Spring/Summer 2017 Issue

by Bryan Slinker, dean of the College of Veterinary Medicine

At the college, our highly-specialized care for companion animals in areas such as oncology, cardiology, or ophthalmology means we can provide an incredible team approach to the most complicated and difficult medical and surgical cases. We are rightly very proud of this. We are just as proud to offer specialized care more routinely. If “routine specialized care” sounds like an oxymoron to you, let me explain. Important areas of general practice, including advanced level of routine dentistry, dental disease prevention, behavioral services, physical rehabilitation, and alternative and complementary medicine-based strategies, broaden what is generally thought of as routine care for animals.

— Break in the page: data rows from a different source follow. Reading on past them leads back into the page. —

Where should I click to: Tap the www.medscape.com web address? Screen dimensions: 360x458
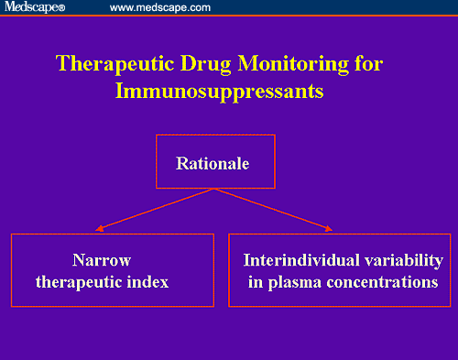coord(160,8)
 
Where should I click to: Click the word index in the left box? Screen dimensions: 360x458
coord(149,281)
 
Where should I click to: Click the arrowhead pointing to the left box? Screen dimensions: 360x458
coord(98,228)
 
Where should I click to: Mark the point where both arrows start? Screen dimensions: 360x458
coord(214,189)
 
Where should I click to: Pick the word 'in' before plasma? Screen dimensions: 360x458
coord(256,281)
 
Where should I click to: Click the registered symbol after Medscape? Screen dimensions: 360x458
coord(61,9)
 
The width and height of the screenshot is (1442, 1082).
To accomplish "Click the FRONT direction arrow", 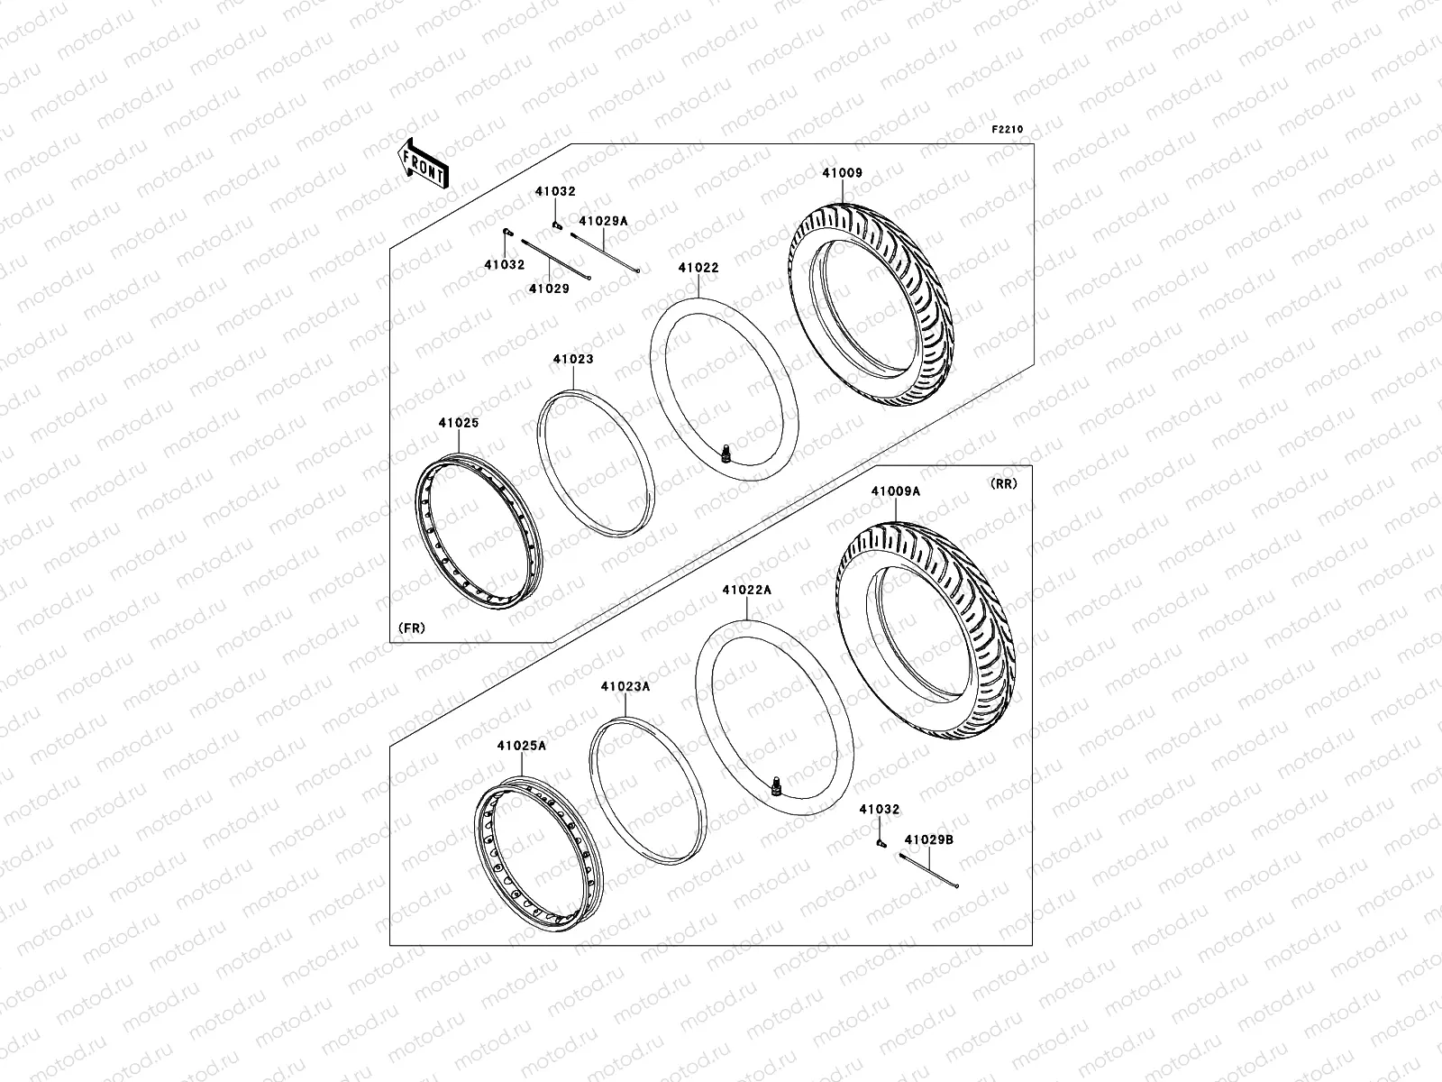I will pos(424,163).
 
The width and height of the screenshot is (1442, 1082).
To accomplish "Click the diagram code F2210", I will pos(1008,130).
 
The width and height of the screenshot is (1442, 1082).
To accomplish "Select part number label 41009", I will pos(842,173).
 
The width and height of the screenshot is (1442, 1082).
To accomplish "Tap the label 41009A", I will pos(895,491).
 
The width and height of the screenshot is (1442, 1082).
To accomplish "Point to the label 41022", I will pos(698,268).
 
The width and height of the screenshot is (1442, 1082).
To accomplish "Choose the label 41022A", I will pos(746,590).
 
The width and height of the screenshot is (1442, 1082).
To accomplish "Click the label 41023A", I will pos(625,686).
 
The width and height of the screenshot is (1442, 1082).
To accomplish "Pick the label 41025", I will pos(459,422).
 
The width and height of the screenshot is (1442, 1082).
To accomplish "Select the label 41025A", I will pos(521,746).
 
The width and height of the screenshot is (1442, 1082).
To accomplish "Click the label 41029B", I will pos(929,839).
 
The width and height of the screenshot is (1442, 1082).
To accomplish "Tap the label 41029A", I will pos(603,221).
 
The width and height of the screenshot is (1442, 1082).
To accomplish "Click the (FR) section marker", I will pos(411,627).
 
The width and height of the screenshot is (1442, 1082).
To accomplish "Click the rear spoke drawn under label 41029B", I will pos(928,870).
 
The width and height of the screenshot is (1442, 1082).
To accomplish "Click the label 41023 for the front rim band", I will pos(573,359).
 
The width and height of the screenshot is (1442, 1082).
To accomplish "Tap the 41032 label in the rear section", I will pos(879,811).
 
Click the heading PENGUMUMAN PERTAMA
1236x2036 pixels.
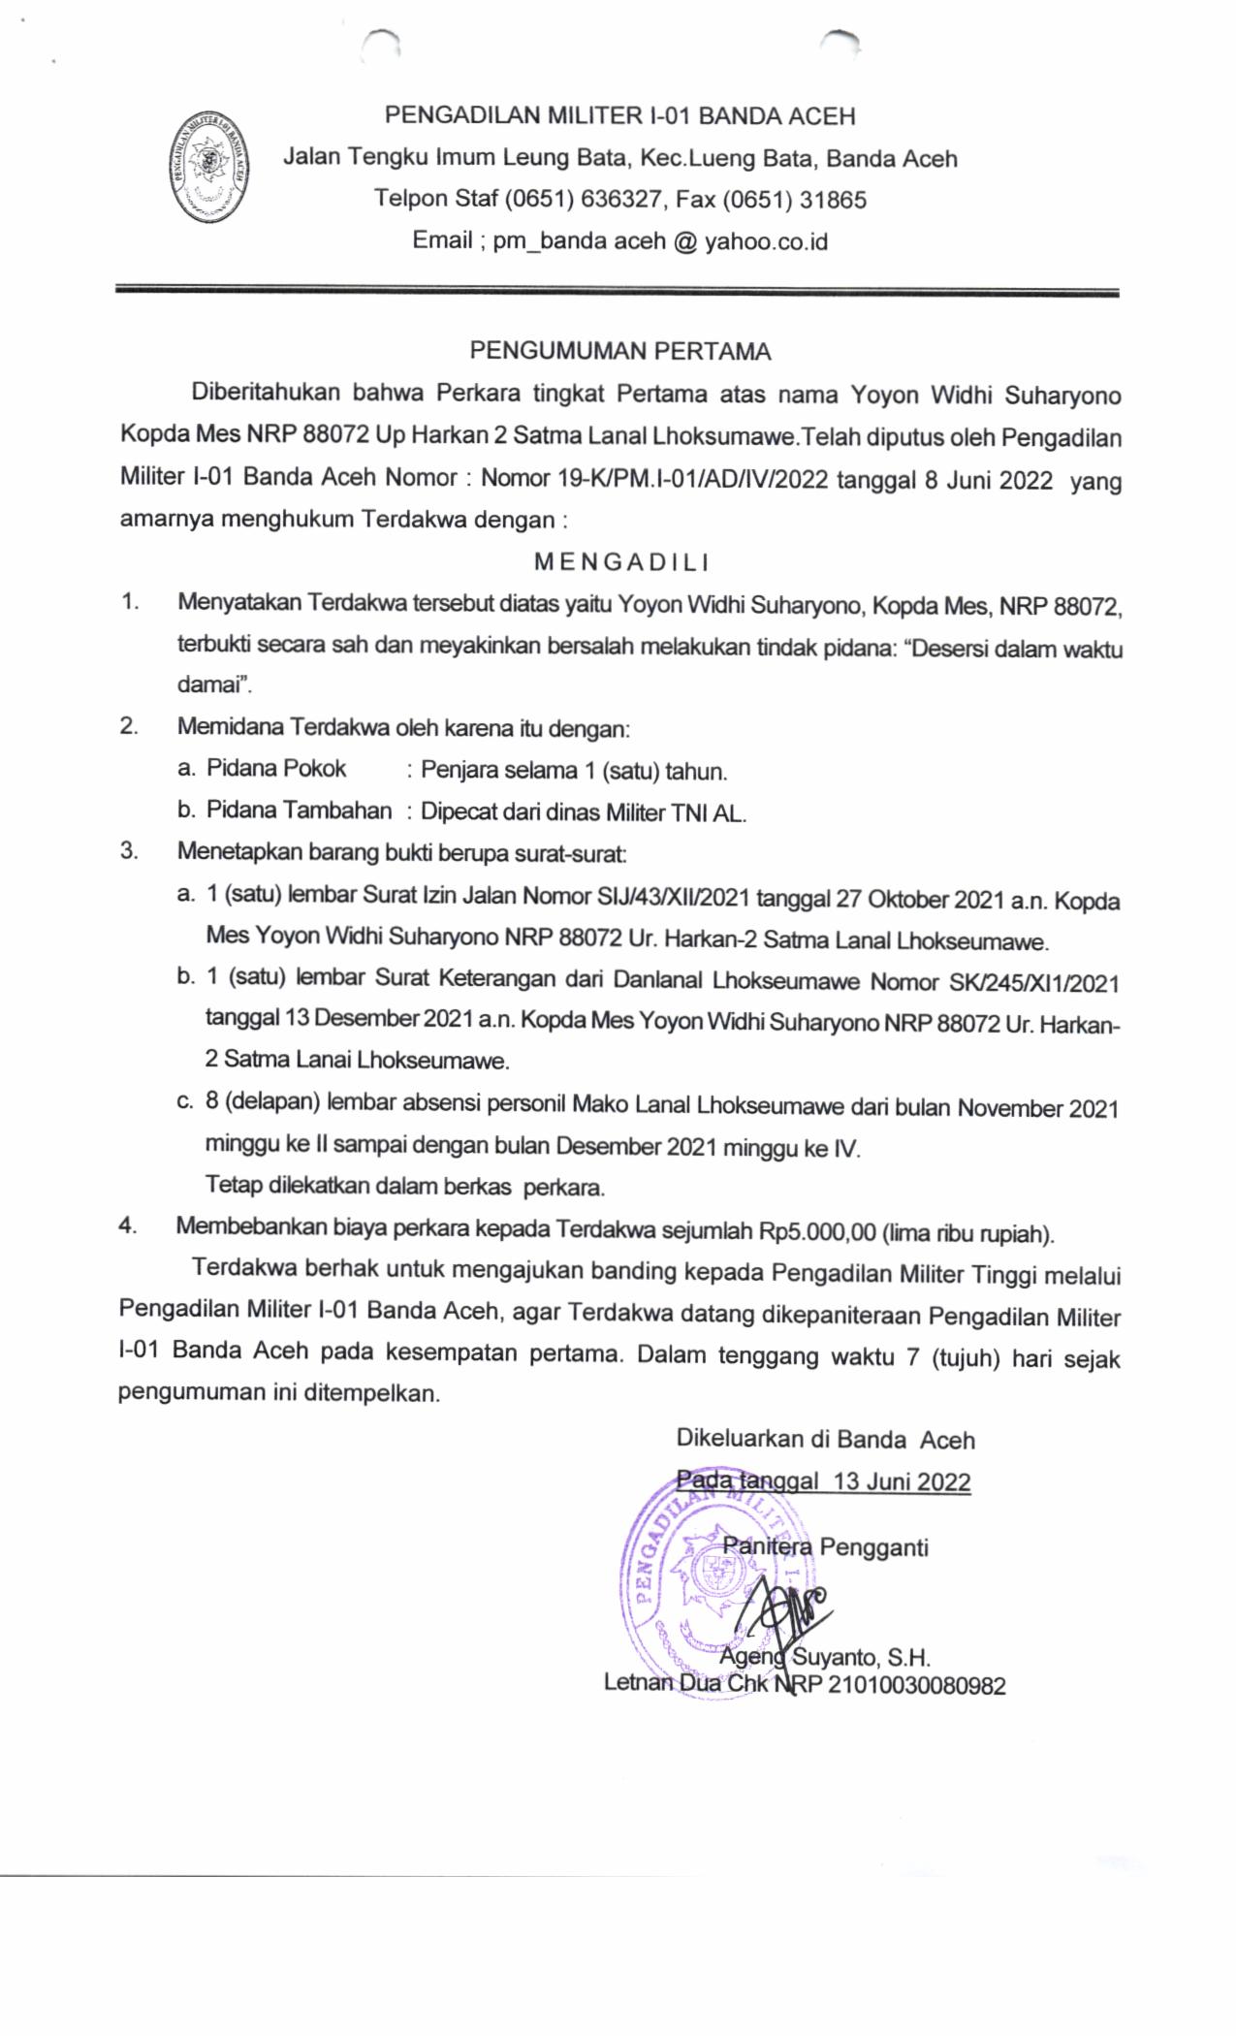pyautogui.click(x=620, y=351)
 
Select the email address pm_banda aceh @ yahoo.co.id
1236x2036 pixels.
pyautogui.click(x=660, y=241)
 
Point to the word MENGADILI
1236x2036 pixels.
pyautogui.click(x=621, y=561)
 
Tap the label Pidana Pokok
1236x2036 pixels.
pyautogui.click(x=276, y=769)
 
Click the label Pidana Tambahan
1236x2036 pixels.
pyautogui.click(x=300, y=811)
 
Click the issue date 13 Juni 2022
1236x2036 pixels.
pyautogui.click(x=902, y=1482)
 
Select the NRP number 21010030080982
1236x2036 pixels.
pyautogui.click(x=916, y=1686)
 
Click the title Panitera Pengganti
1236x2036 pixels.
pyautogui.click(x=826, y=1546)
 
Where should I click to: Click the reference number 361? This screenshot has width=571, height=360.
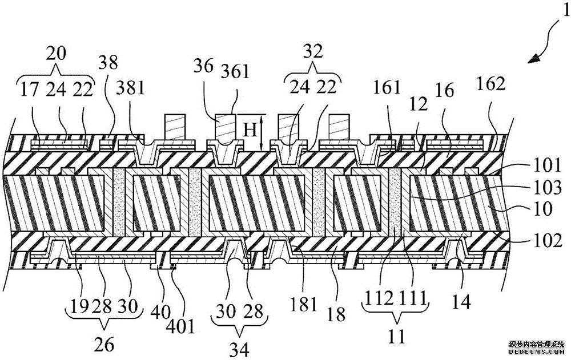(235, 72)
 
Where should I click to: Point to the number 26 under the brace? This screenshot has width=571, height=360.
(105, 344)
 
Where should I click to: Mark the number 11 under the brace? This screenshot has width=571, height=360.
(395, 337)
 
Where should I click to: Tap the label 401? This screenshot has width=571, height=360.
(183, 326)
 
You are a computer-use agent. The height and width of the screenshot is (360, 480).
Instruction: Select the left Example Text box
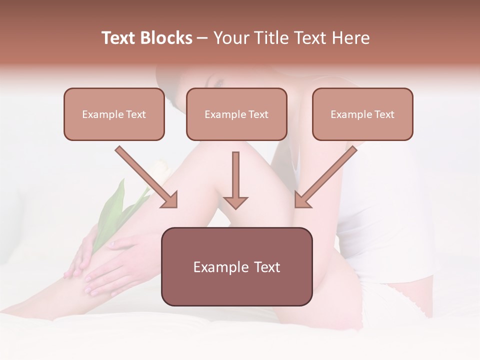click(114, 114)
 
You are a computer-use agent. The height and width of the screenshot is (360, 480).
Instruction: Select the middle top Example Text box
click(236, 114)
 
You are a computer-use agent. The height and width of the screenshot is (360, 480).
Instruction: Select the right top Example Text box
click(362, 114)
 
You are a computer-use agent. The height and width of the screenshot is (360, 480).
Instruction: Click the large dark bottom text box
click(236, 266)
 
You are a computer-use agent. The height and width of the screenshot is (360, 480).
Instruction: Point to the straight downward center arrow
click(236, 175)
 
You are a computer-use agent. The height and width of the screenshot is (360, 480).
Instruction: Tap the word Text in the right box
click(384, 114)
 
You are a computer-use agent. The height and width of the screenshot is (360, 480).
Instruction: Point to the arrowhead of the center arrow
click(236, 202)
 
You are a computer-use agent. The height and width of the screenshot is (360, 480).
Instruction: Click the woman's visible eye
click(218, 84)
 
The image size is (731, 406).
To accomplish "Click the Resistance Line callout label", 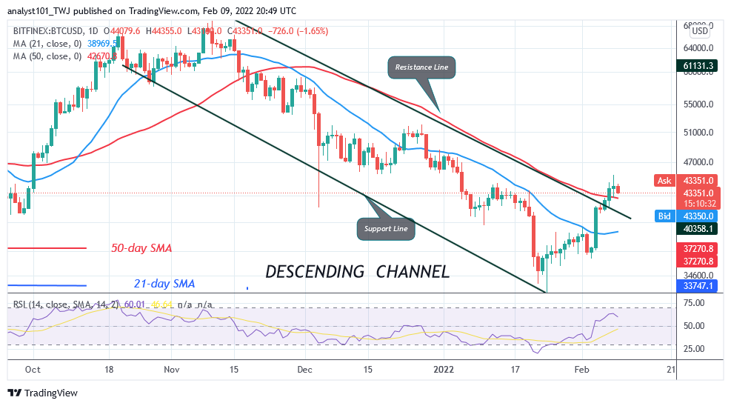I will [x=421, y=67].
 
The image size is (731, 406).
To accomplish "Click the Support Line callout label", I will [x=385, y=228].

Today, there is also a rethinking of what a general practice environment should look like from the point of view of the dog or cat. The Cat Friendly Practice program and Fear Free are prominent examples of efforts to reduce stress for pets when they visit their veterinarian. At WSU, we are striving to design a more cat friendly corner of our large hospital, modifying our exam rooms, and supporting our staff and faculty to become certified in Fear Free principles. Behavior medicine principles underlie many of these approaches.

As we work to educate our DVM graduates to achieve their best possible success in companion animal practice, we are also adding behavior services to our own practice to provide clinical training opportunities for students and the expertise to bring these concepts into the classroom prior to clinical experience.

In this issue of Advance, we highlight our behavior program and the great work Dr. Leticia Fanucchi and her colleagues are doing to treat the whole patient. She and her colleagues also conduct research on the behavioral underpinnings of cat-friendly and Fear Free to determine which practices to prioritize, and to inform how we best teach our students about these concepts. Reducing an animal’s stress during a visit to the veterinarian, coupled with basic expertise in behavioral medicine, are critical to the success of the profession; reducing the often-significant anxiety and stress that a visit to the veterinarian induces, these practices make it easier for our clients to seek routine care for their pets. Further, by teaching our graduates more about basic behavioral services and appropriate referral to specialized care when needed, we all can work together to reduce the likelihood of relinquishment and elective euthanasia.

As always, thanks to all of you for the many ways you support your College of Veterinary Medicine, and Go Cougs!